### What is needed
Output the listing from its beginning through the line containing "click(x=66, y=308)" as a two-column CSV with the headers instruction and response. Write one row per entry, with the text and its answer each in a single quoted field and every line break replaced by a space.

━━ Extracted entries

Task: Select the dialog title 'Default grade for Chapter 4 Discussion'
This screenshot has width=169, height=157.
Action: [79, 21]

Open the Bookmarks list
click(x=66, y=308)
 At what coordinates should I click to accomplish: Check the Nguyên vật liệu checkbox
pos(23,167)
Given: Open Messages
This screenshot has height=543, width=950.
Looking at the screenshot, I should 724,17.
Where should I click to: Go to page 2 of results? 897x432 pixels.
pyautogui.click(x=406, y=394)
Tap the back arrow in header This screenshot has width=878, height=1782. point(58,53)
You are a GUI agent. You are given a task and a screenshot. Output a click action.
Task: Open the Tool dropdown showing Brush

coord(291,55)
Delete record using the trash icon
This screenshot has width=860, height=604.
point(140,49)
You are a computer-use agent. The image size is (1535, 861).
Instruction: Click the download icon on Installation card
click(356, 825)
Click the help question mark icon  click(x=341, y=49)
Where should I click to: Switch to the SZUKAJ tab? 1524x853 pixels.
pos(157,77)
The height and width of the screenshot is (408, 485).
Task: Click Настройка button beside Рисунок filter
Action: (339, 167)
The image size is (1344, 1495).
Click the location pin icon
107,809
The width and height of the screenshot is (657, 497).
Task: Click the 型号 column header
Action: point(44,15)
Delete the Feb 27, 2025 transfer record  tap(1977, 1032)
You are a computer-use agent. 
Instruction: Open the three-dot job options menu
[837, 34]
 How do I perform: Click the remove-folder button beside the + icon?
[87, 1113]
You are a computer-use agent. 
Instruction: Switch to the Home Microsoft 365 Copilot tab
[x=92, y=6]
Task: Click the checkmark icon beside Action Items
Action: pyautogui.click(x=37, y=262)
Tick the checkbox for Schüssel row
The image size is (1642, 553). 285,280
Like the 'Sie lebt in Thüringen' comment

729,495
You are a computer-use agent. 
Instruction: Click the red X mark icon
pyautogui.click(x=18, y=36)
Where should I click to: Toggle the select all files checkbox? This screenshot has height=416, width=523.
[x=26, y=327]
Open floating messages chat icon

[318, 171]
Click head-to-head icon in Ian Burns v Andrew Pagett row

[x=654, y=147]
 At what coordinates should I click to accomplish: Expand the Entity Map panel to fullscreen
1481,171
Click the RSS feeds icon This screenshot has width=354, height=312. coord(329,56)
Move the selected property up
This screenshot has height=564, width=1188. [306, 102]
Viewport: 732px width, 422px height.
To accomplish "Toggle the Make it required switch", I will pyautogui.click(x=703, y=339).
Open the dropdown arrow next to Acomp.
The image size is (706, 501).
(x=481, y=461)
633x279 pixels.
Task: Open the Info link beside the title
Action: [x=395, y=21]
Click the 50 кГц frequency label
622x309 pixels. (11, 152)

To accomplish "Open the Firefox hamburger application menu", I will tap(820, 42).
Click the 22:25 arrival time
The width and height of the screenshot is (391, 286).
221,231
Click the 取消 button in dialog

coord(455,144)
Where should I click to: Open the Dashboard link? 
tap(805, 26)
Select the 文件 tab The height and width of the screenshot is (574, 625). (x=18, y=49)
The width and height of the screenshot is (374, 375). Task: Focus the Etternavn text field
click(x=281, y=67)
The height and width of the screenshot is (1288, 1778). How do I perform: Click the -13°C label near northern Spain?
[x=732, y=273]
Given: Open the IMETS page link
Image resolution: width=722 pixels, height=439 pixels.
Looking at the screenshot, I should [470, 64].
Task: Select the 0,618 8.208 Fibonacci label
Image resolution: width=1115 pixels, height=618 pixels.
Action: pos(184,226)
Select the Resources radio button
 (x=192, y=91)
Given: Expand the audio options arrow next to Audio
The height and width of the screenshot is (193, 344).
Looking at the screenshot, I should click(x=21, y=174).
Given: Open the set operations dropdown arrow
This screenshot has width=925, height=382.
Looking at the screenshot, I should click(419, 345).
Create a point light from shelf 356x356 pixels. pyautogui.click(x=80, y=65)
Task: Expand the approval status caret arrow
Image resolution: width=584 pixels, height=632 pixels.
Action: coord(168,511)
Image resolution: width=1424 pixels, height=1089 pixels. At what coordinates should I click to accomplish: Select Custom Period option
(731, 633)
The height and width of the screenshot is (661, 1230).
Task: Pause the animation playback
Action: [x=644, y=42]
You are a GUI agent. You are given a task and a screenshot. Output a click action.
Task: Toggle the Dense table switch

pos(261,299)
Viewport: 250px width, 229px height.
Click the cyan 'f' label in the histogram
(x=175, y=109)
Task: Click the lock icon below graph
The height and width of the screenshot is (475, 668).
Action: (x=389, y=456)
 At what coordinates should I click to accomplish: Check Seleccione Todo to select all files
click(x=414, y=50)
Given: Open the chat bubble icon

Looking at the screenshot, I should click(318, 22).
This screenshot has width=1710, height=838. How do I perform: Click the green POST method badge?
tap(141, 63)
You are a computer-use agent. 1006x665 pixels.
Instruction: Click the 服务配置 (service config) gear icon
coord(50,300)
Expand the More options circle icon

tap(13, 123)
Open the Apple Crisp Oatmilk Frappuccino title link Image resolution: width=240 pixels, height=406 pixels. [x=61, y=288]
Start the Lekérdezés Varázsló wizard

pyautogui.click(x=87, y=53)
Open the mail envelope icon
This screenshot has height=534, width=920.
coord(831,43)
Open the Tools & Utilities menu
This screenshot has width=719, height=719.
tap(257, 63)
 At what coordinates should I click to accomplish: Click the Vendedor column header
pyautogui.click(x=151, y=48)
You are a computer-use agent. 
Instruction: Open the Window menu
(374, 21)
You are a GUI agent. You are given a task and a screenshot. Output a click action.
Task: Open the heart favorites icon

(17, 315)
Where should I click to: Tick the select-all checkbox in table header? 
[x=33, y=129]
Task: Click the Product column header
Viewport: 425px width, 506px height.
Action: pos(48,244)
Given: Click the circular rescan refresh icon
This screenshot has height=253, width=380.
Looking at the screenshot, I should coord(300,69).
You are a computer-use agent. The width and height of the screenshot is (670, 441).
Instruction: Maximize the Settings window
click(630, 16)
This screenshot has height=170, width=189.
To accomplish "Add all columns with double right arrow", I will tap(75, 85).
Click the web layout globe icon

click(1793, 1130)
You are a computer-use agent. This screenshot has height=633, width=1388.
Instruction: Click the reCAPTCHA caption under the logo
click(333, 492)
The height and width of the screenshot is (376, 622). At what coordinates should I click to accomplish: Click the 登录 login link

━━━━

### Task solution
instruction,response
"Task: Select the dialog title 'Default grade for Chapter 4 Discussion' This screenshot has width=169, height=157.","Action: [79, 21]"
"Open the Bookmarks list","click(x=66, y=308)"